BEGIN RECORDS PROVIDED

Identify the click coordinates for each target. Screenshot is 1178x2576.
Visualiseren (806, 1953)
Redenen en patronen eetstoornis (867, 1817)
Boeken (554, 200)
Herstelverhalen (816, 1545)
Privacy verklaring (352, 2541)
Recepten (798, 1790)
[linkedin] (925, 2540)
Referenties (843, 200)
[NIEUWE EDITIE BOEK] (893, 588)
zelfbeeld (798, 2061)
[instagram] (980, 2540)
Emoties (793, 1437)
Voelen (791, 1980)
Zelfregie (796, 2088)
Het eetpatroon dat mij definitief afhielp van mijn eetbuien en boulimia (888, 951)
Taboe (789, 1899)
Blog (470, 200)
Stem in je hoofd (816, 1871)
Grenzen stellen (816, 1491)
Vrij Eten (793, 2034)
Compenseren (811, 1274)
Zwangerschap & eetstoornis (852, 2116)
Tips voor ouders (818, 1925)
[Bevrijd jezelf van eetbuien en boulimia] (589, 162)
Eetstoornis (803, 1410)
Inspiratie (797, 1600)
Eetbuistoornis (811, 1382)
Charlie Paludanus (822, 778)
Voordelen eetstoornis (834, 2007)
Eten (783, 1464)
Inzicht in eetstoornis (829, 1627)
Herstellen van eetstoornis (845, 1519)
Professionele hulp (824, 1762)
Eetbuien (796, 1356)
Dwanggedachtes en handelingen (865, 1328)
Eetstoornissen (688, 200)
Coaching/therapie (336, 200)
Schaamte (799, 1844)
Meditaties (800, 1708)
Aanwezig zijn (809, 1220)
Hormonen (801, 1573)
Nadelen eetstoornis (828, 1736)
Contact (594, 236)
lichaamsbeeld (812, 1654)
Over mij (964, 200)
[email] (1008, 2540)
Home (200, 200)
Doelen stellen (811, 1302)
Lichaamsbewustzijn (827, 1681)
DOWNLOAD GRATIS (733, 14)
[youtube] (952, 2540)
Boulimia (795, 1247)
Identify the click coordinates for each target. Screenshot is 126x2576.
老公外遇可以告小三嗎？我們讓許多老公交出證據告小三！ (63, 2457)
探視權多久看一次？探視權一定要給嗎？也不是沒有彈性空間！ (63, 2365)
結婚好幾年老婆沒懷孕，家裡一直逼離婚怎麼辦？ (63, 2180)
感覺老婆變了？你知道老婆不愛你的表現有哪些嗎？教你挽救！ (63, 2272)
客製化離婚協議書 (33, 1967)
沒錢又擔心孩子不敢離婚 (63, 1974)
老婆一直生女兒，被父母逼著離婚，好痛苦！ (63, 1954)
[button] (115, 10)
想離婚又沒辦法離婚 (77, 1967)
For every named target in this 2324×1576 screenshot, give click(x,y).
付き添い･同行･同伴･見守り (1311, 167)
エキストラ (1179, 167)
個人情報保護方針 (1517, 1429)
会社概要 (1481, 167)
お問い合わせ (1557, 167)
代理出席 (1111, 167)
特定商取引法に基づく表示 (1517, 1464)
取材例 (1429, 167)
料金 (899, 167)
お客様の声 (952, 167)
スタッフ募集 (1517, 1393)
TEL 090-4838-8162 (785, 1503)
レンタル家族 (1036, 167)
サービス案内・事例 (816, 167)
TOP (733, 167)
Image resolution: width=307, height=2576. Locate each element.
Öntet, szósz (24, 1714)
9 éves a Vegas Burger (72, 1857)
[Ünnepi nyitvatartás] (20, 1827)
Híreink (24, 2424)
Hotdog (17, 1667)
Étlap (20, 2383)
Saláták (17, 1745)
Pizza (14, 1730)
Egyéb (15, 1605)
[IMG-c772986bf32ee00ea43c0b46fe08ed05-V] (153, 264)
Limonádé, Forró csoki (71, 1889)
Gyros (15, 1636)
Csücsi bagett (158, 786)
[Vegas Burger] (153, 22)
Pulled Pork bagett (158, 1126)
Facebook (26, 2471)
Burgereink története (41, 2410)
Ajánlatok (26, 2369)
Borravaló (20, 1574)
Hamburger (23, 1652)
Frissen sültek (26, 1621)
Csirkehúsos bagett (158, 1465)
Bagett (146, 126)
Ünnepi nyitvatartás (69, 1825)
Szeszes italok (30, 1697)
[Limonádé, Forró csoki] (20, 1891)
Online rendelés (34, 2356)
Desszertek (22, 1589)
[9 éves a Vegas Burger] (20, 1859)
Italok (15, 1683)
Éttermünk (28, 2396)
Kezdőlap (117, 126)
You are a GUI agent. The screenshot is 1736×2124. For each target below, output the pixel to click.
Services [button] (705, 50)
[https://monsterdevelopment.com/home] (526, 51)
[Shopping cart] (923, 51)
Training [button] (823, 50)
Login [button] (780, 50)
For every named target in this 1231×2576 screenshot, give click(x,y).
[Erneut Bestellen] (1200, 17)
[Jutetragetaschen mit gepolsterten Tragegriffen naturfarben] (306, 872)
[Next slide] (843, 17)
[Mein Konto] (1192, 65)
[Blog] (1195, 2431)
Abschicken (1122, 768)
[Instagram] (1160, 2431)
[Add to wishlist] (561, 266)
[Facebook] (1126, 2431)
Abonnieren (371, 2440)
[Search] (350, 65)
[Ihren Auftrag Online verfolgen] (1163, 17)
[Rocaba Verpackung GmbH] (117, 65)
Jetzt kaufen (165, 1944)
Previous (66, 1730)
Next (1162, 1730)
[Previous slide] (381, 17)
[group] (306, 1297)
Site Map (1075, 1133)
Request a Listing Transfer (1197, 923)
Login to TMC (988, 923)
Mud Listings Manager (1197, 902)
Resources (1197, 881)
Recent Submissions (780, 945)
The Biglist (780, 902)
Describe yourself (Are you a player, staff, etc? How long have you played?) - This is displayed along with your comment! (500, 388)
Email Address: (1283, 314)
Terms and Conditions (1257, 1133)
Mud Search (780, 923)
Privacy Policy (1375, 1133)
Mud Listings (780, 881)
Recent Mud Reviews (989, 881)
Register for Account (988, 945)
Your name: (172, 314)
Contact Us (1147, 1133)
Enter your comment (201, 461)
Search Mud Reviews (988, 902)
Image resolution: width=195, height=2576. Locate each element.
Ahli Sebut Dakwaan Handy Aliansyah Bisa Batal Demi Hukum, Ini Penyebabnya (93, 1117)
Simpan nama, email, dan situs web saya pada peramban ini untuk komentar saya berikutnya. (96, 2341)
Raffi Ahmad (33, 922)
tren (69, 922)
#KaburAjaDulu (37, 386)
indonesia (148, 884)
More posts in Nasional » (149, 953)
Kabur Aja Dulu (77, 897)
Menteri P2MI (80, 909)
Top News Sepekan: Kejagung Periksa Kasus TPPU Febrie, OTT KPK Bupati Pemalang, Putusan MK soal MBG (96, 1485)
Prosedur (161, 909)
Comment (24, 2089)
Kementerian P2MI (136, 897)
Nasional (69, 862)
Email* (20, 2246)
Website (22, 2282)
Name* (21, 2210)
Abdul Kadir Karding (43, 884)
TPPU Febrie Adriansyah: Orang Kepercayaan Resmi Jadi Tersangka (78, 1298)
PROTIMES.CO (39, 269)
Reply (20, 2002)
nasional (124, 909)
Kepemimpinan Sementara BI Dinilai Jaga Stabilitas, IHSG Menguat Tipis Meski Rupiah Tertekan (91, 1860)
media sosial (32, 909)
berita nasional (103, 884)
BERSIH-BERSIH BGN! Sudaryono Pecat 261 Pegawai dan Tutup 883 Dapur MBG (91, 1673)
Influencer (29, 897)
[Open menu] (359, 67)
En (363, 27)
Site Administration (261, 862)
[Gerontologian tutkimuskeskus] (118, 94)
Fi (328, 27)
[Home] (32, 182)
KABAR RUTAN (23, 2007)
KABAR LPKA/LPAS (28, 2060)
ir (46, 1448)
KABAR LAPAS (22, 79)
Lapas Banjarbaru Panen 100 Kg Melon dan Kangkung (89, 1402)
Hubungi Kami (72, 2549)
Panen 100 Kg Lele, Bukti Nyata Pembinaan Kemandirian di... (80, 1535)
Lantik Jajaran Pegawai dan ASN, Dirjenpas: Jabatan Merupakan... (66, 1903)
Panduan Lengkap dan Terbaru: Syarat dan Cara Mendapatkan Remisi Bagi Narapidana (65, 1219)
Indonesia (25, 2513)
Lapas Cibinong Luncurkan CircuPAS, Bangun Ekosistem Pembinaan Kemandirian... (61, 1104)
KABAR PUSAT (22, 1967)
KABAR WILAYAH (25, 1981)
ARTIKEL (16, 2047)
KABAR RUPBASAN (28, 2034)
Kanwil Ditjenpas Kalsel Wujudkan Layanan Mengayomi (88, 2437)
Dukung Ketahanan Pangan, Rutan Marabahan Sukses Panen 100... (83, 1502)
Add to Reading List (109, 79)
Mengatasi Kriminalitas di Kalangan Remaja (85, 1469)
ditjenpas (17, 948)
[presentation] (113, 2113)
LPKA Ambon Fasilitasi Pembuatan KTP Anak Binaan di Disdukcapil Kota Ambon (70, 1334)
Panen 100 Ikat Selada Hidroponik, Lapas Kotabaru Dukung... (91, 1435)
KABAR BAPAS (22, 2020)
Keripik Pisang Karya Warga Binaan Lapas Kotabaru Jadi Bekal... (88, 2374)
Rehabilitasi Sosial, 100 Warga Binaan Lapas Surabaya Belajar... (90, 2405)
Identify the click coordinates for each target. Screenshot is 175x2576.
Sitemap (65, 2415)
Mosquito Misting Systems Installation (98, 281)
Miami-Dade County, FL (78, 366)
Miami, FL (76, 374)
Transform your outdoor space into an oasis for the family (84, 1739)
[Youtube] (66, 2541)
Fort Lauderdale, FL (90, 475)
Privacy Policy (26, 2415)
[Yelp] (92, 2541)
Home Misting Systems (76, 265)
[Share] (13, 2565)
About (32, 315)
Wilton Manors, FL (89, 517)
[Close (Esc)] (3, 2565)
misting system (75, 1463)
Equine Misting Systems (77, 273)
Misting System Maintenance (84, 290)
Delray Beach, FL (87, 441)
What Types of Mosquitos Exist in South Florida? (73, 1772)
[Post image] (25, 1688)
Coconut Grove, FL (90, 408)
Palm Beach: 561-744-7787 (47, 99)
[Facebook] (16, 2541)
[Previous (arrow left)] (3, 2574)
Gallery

END RECORDS PROVIDED

*REQUIRED WORK:*
From the listing above, repeat exactly the lines starting at the line that includes "結婚好幾年老婆沒懷孕，家裡一直逼離婚怎麼辦？ (63, 2180)" and ending at the line that includes "[https://monsterdevelopment.com/home] (526, 51)", with nothing outside that span.

*SOLUTION TO THE EXERCISE:*
結婚好幾年老婆沒懷孕，家裡一直逼離婚怎麼辦？ (63, 2180)
感覺老婆變了？你知道老婆不愛你的表現有哪些嗎？教你挽救！ (63, 2272)
客製化離婚協議書 (33, 1967)
沒錢又擔心孩子不敢離婚 (63, 1974)
老婆一直生女兒，被父母逼著離婚，好痛苦！ (63, 1954)
[button] (115, 10)
想離婚又沒辦法離婚 (77, 1967)
For every named target in this 2324×1576 screenshot, give click(x,y).
付き添い･同行･同伴･見守り (1311, 167)
エキストラ (1179, 167)
個人情報保護方針 (1517, 1429)
会社概要 (1481, 167)
お問い合わせ (1557, 167)
代理出席 (1111, 167)
特定商取引法に基づく表示 (1517, 1464)
取材例 (1429, 167)
料金 (899, 167)
お客様の声 (952, 167)
スタッフ募集 (1517, 1393)
TEL 090-4838-8162 (785, 1503)
レンタル家族 (1036, 167)
サービス案内・事例 (816, 167)
TOP (733, 167)
Image resolution: width=307, height=2576. Locate each element.
Öntet, szósz (24, 1714)
9 éves a Vegas Burger (72, 1857)
[Ünnepi nyitvatartás] (20, 1827)
Híreink (24, 2424)
Hotdog (17, 1667)
Étlap (20, 2383)
Saláták (17, 1745)
Pizza (14, 1730)
Egyéb (15, 1605)
[IMG-c772986bf32ee00ea43c0b46fe08ed05-V] (153, 264)
Limonádé, Forró csoki (71, 1889)
Gyros (15, 1636)
Csücsi bagett (158, 786)
[Vegas Burger] (153, 22)
Pulled Pork bagett (158, 1126)
Facebook (26, 2471)
Burgereink története (41, 2410)
Ajánlatok (26, 2369)
Borravaló (20, 1574)
Hamburger (23, 1652)
Frissen sültek (26, 1621)
Csirkehúsos bagett (158, 1465)
Bagett (146, 126)
Ünnepi nyitvatartás (69, 1825)
Szeszes italok (30, 1697)
[Limonádé, Forró csoki] (20, 1891)
Online rendelés (34, 2356)
Desszertek (22, 1589)
[9 éves a Vegas Burger] (20, 1859)
Italok (15, 1683)
Éttermünk (28, 2396)
Kezdőlap (117, 126)
You are a GUI agent. The screenshot is 1736×2124. For each target below, output the pixel to click.
Services [button] (705, 50)
[https://monsterdevelopment.com/home] (526, 51)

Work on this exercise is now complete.